*Passage to read:*
--------------------

Long Term Care Planning Needs To Be Part Of Your Retirement Planning
Long Term Care insurance is an often overlooked but crucial part of a well-balanced portfolio. Frequently, folks talk themselves out of obtaining Long Term Care insurance, assuming that they will not qualify or it’s too expensive – but the rising cost of care makes having insurance even more imperative.
Long Term Care can devastate the assets you have worked your whole life to build. In the following article, we will look at some of the most common objections to Long Term Care insurance and discover that it’s not only attainable but essential to ensure your legacy.
Yes, long-term care planning should be a part of your retirement planning because as you age, the likelihood of needing long-term care increases. Long-term care includes assistance with daily activities such as bathing, dressing, and eating due to a chronic illness or disability.
Without proper planning, long-term care costs can quickly deplete your retirement savings. According to the Genworth 2020 Cost of Care Survey, the average annual cost of a semi-private room in a nursing home is $93,075, and the average yearly cost of a home health aide is $54,912.
- “I will self-insure!” Well, this is self-insurance! –every option is self-insurance; there are better ways than others to create family protection, financial leverage, tax advantages, and options. You must use your money.
- “It’s too expensive, I cannot afford it! I saw online that the premiums are high! My friend told me that it’s not worth the money.” This common hang-up creates a lot of hesitation and lack of planning when it comes to long-term care. Whenever I hear, “This is too expensive” (before anyone has seen a quote), I ask the person, “How much is it?” The response is usually silence. So, let’s not assume it’s too expensive until we understand the value. Even if we know the price, let’s ask ourselves if it’s too costly compared to the financial and emotional cost of needing Long Term Care.

--------------------

*Listed records:*
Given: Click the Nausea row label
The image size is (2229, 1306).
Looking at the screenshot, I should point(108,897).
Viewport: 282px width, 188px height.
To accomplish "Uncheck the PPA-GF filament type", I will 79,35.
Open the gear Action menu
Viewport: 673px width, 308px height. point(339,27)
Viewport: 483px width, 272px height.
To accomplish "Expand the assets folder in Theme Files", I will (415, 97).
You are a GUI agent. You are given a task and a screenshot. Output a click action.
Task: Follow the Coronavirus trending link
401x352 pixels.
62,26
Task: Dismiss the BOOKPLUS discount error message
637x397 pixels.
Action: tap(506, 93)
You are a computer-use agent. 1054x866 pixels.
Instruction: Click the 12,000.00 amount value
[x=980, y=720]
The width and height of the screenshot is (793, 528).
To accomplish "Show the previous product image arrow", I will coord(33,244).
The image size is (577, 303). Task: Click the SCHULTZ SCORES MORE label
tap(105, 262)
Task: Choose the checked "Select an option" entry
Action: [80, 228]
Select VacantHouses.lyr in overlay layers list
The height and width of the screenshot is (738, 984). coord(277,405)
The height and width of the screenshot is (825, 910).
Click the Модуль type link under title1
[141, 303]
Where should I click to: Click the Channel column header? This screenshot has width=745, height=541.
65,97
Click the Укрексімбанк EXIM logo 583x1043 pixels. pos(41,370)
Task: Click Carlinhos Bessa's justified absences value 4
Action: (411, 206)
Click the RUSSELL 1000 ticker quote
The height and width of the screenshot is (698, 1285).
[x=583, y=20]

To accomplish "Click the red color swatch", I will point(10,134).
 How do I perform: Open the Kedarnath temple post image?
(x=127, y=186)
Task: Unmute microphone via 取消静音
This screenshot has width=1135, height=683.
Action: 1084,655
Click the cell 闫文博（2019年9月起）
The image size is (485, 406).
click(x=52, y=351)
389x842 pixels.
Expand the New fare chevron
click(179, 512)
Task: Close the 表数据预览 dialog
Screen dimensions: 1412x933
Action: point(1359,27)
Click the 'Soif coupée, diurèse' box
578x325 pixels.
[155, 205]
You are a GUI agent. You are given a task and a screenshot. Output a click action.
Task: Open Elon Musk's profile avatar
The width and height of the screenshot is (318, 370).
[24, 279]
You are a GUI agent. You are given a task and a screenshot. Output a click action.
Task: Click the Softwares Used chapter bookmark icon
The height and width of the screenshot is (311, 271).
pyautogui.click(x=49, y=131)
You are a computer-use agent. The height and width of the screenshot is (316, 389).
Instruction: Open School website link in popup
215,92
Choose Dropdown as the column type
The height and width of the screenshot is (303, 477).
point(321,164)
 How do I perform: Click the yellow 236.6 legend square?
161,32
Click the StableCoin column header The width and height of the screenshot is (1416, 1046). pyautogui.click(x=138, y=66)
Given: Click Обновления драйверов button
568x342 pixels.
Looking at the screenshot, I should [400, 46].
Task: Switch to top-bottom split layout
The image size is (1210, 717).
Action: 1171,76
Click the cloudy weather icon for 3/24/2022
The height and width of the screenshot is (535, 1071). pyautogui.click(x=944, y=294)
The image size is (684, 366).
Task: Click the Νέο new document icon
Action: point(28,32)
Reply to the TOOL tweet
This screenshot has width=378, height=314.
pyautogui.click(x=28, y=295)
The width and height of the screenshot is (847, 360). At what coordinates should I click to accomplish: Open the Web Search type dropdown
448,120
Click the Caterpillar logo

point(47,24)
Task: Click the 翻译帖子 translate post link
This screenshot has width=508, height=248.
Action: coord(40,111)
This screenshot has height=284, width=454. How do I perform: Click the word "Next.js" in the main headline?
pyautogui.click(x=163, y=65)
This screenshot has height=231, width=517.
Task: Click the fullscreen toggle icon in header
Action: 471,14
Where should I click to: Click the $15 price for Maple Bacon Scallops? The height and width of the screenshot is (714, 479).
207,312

--------------------

Pick up the article on long-term care planning above and continue it from its last sentence.

*Reply:*
- “I am not healthy enough; they would never take me.” As we’ve reviewed, this is another common objection, but it may not be accurate. When writing this article, 2023, there are guaranteed long-term care plans. Yep, that’s the right: guaranteed issue! These plans may only be available for a while. Fortunately, there are other options to create leverage that can help offset the costs of long-term care that may not specifically be long-term care insurance. No matter your health status, you are eligible for long-term care leverage. We have options, including using certain annuities to create protection and leverage for your financial assets and retirement income and a long-term care situation for a family member.
So many great options and unique opportunities are not being discussed in the mainstream media or by most financial professionals. Asset Protection and Long-Term Care planning is a unique niche in the financial world.
Here are some tips to help you think about Long Term Care Planning:
- Start planning early: The earlier you start planning for long-term care, the better. Long-term care insurance premiums increase as you age, and some policies may have age limits for enrollment.
- Consider your options: Long-term care can be provided in a nursing home, assisted living facility, or in your own home with the help of a caregiver. Each option has specific costs and benefits.
- Estimate your costs: Research the cost of long-term care in your area and estimate how much you may need to save to cover these costs.
- Discuss your plans with loved ones: Talk to your family about your long-term care plans and ensure they understand your wishes.
- Work with a financial advisor: A financial advisor can help you create a plan that includes long-term care and ensures you have enough money to cover your expenses in retirement.
- Create a healthcare directive: A healthcare directive is a legal document that outlines your wishes for medical care if you cannot decide for yourself. It can also include instructions for long-term care.
- Evaluate your retirement income: Make sure you have enough income to cover your living expenses and potential long-term care costs. This may involve adjusting your retirement savings strategy or delaying retirement to save more.
- Stay healthy: Staying healthy in retirement can reduce your risk of needing long-term care. This includes eating a healthy diet, exercising regularly, and staying current on medical check-ups and screenings.
- Individuals often talk themselves out of obtaining long-term care insurance, assuming they will not qualify.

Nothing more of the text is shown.